Does environmental improvement come from increased economic growth?

A growing middle class in China is being credited with pushing the normally opaque Chinese government to deal with air pollution. If this is true, it lends support to the idea that environmental improvement is part of economic growth.
Published on January 18, 2013

China’s problem with air pollution is well known.

This recent news story highlights how the normally opaque Chinese government has become increasingly open about smog problems.

Beijing residents and environmentalists, apparently, are using this openness to promote Western-style emissions limits on vehicles.

This paragraph is of interest: “A growing Chinese middle class has become increasingly vocal about the quality of the environment, and the public demands for more air quality information were prompted in part by a Twitter feed from the US Embassy that gave hourly PM2.5 readings from the building’s roof. The Chinese government now issues hourly air quality updates online for more than 70 cities.”

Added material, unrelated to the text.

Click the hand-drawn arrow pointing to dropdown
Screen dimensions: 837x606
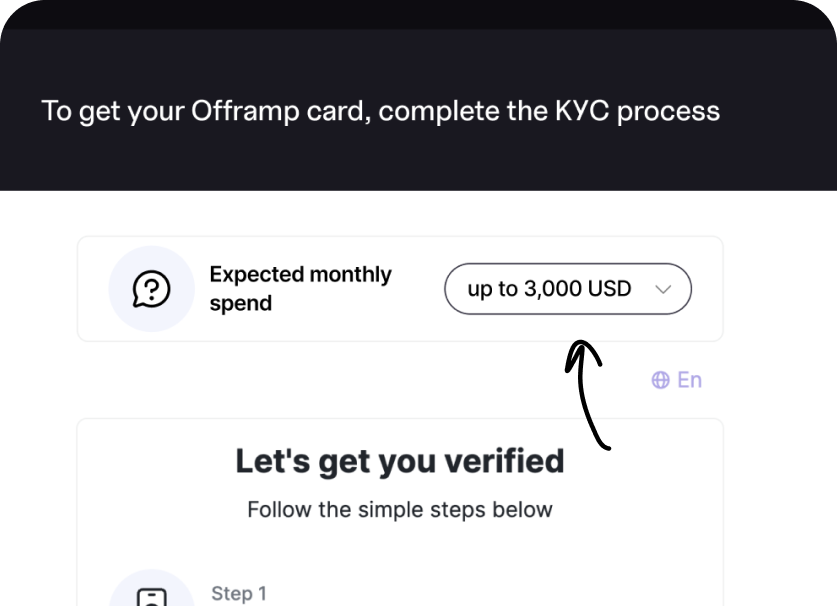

Air pollution, it reads, was due to the rapid industrialization of the country and expanding vehicle ownership. But, if the account is accurate, it is the main beneficiaries of that expanding economy that are now demanding change to protect the environment.

Sociological post-materialism holds that once individuals in societies have their immediate material needs taken care of (home, food, and job) they move on to demand other less survival-oriented changes, such as environmental improvement.

Some theorists contest this notion (including drawing upon empirical studies that show poor people are also concerned about the environment), but it seems to hold true that growing middle classes are the group in society capable of affording to lobby and push for political change more effectively and professionally.

That means getting active on the environment is part of increased growth and modernization. One hopes, however, that growing middle classes in China avoid developing post-post materialist environmental groups that emphasize regulation and fiat and reversing economic growth, as they do here in the West.

Environmentalism here became bored with run-of-the-mill environmental improvements and many began to and continue to toy with Luddite-style Deep Ecology movements where no development is ever acceptable.

One hopes China and other developing economies can avoid that stage as they develop internally.